WORKING DATA:
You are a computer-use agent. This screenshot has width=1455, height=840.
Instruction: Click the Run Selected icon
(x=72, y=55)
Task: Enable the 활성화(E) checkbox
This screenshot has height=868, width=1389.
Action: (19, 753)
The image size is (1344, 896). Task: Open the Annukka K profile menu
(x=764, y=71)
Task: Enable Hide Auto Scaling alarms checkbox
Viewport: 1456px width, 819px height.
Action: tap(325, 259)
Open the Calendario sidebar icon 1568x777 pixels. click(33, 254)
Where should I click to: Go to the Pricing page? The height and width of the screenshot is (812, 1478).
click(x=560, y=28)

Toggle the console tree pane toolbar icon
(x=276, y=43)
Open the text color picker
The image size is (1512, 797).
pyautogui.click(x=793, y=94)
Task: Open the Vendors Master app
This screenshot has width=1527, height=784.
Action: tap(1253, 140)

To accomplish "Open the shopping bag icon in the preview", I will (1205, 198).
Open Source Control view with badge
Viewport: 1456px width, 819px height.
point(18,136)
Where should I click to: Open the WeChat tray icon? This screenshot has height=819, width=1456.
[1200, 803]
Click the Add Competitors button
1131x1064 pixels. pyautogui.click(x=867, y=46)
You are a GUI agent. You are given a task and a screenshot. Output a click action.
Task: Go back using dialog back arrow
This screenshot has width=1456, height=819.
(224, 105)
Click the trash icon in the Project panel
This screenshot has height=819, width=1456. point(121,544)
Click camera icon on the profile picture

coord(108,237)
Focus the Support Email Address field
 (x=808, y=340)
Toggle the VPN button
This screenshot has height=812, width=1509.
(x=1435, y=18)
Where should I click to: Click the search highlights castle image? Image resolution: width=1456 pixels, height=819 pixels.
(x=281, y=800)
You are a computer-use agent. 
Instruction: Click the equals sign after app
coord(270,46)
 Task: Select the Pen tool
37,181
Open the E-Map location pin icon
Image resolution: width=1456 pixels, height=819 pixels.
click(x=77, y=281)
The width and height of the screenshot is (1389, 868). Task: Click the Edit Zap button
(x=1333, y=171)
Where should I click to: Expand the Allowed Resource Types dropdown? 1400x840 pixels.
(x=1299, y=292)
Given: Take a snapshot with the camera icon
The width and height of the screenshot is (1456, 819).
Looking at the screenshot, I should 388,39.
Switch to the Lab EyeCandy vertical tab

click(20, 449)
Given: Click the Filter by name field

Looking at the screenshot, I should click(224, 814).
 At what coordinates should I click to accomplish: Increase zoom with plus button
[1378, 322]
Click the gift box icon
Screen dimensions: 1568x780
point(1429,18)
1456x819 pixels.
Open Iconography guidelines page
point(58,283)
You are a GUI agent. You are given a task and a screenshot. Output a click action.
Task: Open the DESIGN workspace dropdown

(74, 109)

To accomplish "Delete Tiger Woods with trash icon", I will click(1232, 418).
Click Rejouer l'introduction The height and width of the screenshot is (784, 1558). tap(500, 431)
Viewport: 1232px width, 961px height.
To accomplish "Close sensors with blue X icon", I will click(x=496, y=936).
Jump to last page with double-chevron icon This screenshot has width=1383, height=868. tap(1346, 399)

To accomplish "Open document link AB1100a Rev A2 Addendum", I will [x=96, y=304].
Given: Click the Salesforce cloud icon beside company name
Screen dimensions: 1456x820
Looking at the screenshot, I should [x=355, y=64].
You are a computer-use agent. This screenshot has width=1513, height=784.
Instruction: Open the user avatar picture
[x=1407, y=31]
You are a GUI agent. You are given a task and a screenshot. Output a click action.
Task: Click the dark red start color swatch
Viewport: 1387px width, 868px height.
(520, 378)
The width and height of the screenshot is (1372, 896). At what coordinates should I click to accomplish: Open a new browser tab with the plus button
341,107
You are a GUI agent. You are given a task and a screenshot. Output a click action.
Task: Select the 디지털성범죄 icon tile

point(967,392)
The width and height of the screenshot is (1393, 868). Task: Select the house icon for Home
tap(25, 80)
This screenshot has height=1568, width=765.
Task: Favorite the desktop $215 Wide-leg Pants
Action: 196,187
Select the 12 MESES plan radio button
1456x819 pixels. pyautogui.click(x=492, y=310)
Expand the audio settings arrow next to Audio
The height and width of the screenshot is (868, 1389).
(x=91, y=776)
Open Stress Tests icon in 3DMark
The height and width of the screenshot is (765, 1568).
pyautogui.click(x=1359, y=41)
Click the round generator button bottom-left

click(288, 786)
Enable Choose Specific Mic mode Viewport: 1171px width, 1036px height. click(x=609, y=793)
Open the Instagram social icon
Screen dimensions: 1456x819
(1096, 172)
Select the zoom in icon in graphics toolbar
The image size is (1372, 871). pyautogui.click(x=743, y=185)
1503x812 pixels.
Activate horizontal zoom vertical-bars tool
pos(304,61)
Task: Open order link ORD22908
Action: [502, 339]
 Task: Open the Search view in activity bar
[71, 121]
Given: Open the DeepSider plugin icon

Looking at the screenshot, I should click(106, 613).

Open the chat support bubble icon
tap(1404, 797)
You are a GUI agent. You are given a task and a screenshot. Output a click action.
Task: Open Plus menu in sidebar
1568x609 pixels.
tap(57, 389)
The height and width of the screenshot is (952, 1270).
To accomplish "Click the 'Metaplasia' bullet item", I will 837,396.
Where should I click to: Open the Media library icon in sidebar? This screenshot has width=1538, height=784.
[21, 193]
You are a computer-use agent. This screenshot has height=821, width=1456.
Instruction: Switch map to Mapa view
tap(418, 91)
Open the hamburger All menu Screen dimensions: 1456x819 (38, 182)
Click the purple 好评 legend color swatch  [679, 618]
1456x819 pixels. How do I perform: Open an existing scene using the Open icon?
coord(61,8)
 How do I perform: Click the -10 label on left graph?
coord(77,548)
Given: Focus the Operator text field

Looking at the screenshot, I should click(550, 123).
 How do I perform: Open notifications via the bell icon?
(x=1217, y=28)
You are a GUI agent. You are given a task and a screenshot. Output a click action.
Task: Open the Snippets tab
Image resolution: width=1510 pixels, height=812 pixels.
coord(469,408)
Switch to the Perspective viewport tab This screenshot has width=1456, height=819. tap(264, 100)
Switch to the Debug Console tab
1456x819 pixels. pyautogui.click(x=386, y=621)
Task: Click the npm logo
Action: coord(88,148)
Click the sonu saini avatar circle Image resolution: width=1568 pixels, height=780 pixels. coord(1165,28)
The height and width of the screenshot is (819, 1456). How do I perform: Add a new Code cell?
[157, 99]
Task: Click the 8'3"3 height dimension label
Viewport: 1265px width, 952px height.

WORK INSTRUCTION: The entire listing needs to be output again, exactly, please.

SOLUTION TO THIS TASK:
You are a computer-use agent. This screenshot has width=1455, height=840.
Instruction: Click the Run Selected icon
(x=72, y=55)
Task: Enable the 활성화(E) checkbox
This screenshot has height=868, width=1389.
Action: (19, 753)
The image size is (1344, 896). Task: Open the Annukka K profile menu
(x=764, y=71)
Task: Enable Hide Auto Scaling alarms checkbox
Viewport: 1456px width, 819px height.
Action: tap(325, 259)
Open the Calendario sidebar icon 1568x777 pixels. click(33, 254)
Where should I click to: Go to the Pricing page? The height and width of the screenshot is (812, 1478).
click(x=560, y=28)

Toggle the console tree pane toolbar icon
(x=276, y=43)
Open the text color picker
The image size is (1512, 797).
pyautogui.click(x=793, y=94)
Task: Open the Vendors Master app
This screenshot has width=1527, height=784.
Action: tap(1253, 140)

To accomplish "Open the shopping bag icon in the preview", I will (1205, 198).
Open Source Control view with badge
Viewport: 1456px width, 819px height.
point(18,136)
Where should I click to: Open the WeChat tray icon? This screenshot has height=819, width=1456.
[1200, 803]
Click the Add Competitors button
1131x1064 pixels. pyautogui.click(x=867, y=46)
You are a GUI agent. You are given a task and a screenshot. Output a click action.
Task: Go back using dialog back arrow
This screenshot has width=1456, height=819.
(224, 105)
Click the trash icon in the Project panel
This screenshot has height=819, width=1456. point(121,544)
Click camera icon on the profile picture

coord(108,237)
Focus the Support Email Address field
 (x=808, y=340)
Toggle the VPN button
This screenshot has height=812, width=1509.
(x=1435, y=18)
Where should I click to: Click the search highlights castle image? Image resolution: width=1456 pixels, height=819 pixels.
(x=281, y=800)
You are a computer-use agent. 
Instruction: Click the equals sign after app
coord(270,46)
 Task: Select the Pen tool
37,181
Open the E-Map location pin icon
Image resolution: width=1456 pixels, height=819 pixels.
click(x=77, y=281)
The width and height of the screenshot is (1389, 868). Task: Click the Edit Zap button
(x=1333, y=171)
Where should I click to: Expand the Allowed Resource Types dropdown? 1400x840 pixels.
(x=1299, y=292)
Given: Take a snapshot with the camera icon
The width and height of the screenshot is (1456, 819).
Looking at the screenshot, I should 388,39.
Switch to the Lab EyeCandy vertical tab

click(20, 449)
Given: Click the Filter by name field

Looking at the screenshot, I should click(224, 814).
 At what coordinates should I click to accomplish: Increase zoom with plus button
[1378, 322]
Click the gift box icon
Screen dimensions: 1568x780
point(1429,18)
1456x819 pixels.
Open Iconography guidelines page
point(58,283)
You are a GUI agent. You are given a task and a screenshot. Output a click action.
Task: Open the DESIGN workspace dropdown

(74, 109)

To accomplish "Delete Tiger Woods with trash icon", I will click(1232, 418).
Click Rejouer l'introduction The height and width of the screenshot is (784, 1558). tap(500, 431)
Viewport: 1232px width, 961px height.
To accomplish "Close sensors with blue X icon", I will click(x=496, y=936).
Jump to last page with double-chevron icon This screenshot has width=1383, height=868. tap(1346, 399)

To accomplish "Open document link AB1100a Rev A2 Addendum", I will [x=96, y=304].
Given: Click the Salesforce cloud icon beside company name
Screen dimensions: 1456x820
Looking at the screenshot, I should [x=355, y=64].
You are a computer-use agent. This screenshot has width=1513, height=784.
Instruction: Open the user avatar picture
[x=1407, y=31]
You are a GUI agent. You are given a task and a screenshot. Output a click action.
Task: Click the dark red start color swatch
Viewport: 1387px width, 868px height.
(520, 378)
The width and height of the screenshot is (1372, 896). At what coordinates should I click to accomplish: Open a new browser tab with the plus button
341,107
You are a GUI agent. You are given a task and a screenshot. Output a click action.
Task: Select the 디지털성범죄 icon tile

point(967,392)
The width and height of the screenshot is (1393, 868). Task: Select the house icon for Home
tap(25, 80)
This screenshot has height=1568, width=765.
Task: Favorite the desktop $215 Wide-leg Pants
Action: 196,187
Select the 12 MESES plan radio button
1456x819 pixels. pyautogui.click(x=492, y=310)
Expand the audio settings arrow next to Audio
The height and width of the screenshot is (868, 1389).
(x=91, y=776)
Open Stress Tests icon in 3DMark
The height and width of the screenshot is (765, 1568).
pyautogui.click(x=1359, y=41)
Click the round generator button bottom-left

click(288, 786)
Enable Choose Specific Mic mode Viewport: 1171px width, 1036px height. click(x=609, y=793)
Open the Instagram social icon
Screen dimensions: 1456x819
(1096, 172)
Select the zoom in icon in graphics toolbar
The image size is (1372, 871). pyautogui.click(x=743, y=185)
1503x812 pixels.
Activate horizontal zoom vertical-bars tool
pos(304,61)
Task: Open order link ORD22908
Action: [502, 339]
 Task: Open the Search view in activity bar
[71, 121]
Given: Open the DeepSider plugin icon

Looking at the screenshot, I should click(106, 613).

Open the chat support bubble icon
tap(1404, 797)
You are a GUI agent. You are given a task and a screenshot. Output a click action.
Task: Open Plus menu in sidebar
1568x609 pixels.
tap(57, 389)
The height and width of the screenshot is (952, 1270).
To accomplish "Click the 'Metaplasia' bullet item", I will 837,396.
Where should I click to: Open the Media library icon in sidebar? This screenshot has width=1538, height=784.
[21, 193]
You are a computer-use agent. This screenshot has height=821, width=1456.
Instruction: Switch map to Mapa view
tap(418, 91)
Open the hamburger All menu Screen dimensions: 1456x819 (38, 182)
Click the purple 好评 legend color swatch  [679, 618]
1456x819 pixels. How do I perform: Open an existing scene using the Open icon?
coord(61,8)
 How do I perform: Click the -10 label on left graph?
coord(77,548)
Given: Focus the Operator text field

Looking at the screenshot, I should click(550, 123).
 How do I perform: Open notifications via the bell icon?
(x=1217, y=28)
You are a GUI agent. You are given a task and a screenshot. Output a click action.
Task: Open the Snippets tab
Image resolution: width=1510 pixels, height=812 pixels.
coord(469,408)
Switch to the Perspective viewport tab This screenshot has width=1456, height=819. tap(264, 100)
Switch to the Debug Console tab
1456x819 pixels. pyautogui.click(x=386, y=621)
Task: Click the npm logo
Action: coord(88,148)
Click the sonu saini avatar circle Image resolution: width=1568 pixels, height=780 pixels. coord(1165,28)
The height and width of the screenshot is (819, 1456). How do I perform: Add a new Code cell?
[157, 99]
Task: Click the 8'3"3 height dimension label
Viewport: 1265px width, 952px height.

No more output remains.